One can analogously call the posterior distribution on the hyperparameter the hyperposterior, and, if these are in the same family, call them conjugate hyperdistributions or a conjugate hyperprior. However, this rapidly becomes very abstract and removed from the original problem.

== Purpose ==
Hyperpriors, like conjugate priors, are a computational convenience – they do not change the process of Bayesian inference, but simply allow one to more easily describe and compute with the prior.

=== Uncertainty ===
Firstly, use of a hyperprior allows one to express uncertainty in a hyperparameter: taking a fixed prior is an assumption, varying a hyperparameter of the prior allows one to do sensitivity analysis on this assumption, and taking a distribution on this hyperparameter allows one to express uncertainty in this assumption: "assume that the prior is of this form (this parametric family), but that we are uncertain as to precisely what the values of the parameters should be".

=== Mixture distribution ===
More abstractly, if one uses a hyperprior, then the prior distribution (on the parameter of the underlying model) itself is a mixture density: it is the weighted average of the various prior distributions (over different hyperparameters), with the hyperprior being the weighting. This adds additional possible distributions (beyond the parametric family one is using), because parametric families of distributions are generally not convex sets – as a mixture density is a convex combination of distributions, it will in general lie outside the family.
For instance, the mixture of two normal distributions is not a normal distribution: if one takes different means (sufficiently distant) and mix 50% of each, one obtains a bimodal distribution, which is thus not normal. In fact, the convex hull of normal distributions is dense in all distributions, so in some cases, you can arbitrarily closely approximate a given prior by using a family with a suitable hyperprior.

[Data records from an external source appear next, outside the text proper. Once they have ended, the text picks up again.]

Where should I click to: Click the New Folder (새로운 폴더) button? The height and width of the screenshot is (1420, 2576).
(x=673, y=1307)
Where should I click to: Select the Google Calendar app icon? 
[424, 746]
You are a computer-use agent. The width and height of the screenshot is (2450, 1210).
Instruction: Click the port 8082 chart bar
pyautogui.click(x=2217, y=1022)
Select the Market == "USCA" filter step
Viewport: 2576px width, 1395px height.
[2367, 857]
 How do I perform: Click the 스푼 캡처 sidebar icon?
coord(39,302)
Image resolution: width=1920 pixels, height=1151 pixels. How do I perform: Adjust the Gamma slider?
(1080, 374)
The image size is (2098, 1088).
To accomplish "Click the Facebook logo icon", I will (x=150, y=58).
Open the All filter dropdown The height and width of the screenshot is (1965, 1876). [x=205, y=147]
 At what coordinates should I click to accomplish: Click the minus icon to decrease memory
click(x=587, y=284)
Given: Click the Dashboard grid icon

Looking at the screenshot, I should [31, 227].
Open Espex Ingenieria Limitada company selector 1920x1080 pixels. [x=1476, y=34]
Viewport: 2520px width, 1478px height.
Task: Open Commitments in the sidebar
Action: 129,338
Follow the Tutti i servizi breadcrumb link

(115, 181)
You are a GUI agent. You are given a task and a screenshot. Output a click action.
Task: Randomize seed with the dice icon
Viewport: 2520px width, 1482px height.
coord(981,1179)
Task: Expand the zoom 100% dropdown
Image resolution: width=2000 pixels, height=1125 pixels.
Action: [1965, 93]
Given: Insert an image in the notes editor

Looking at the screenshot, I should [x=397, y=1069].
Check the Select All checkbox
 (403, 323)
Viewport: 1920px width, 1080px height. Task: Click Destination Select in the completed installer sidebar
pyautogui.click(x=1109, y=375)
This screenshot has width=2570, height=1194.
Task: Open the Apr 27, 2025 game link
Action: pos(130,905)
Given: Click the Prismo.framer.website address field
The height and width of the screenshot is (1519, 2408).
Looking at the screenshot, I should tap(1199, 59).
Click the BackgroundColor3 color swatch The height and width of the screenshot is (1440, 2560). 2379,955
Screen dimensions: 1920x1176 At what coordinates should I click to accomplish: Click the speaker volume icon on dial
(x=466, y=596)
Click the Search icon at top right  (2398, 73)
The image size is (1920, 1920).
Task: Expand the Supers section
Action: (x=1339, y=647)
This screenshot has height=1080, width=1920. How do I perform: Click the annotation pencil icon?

What makes this approach particularly useful is if one uses conjugate priors: individual conjugate priors have easily computed posteriors, and thus a mixture of conjugate priors is the same mixture of posteriors: one only needs to know how each conjugate prior changes.
Using a single conjugate prior may be too restrictive, but using a mixture of conjugate priors may give one the desired distribution in a form that is easy to compute with.
This is similar to decomposing a function in terms of eigenfunctions – see Conjugate prior: Analogy with eigenfunctions.

=== Dynamical system ===
A hyperprior is a distribution on the space of possible hyperparameters. If one is using conjugate priors, then this space is preserved by moving to posteriors – thus as data arrives, the distribution changes, but remains on this space: as data arrives, the distribution evolves as a dynamical system (each point of hyperparameter space evolving to the updated hyperparameters), over time converging, just as the prior itself converges.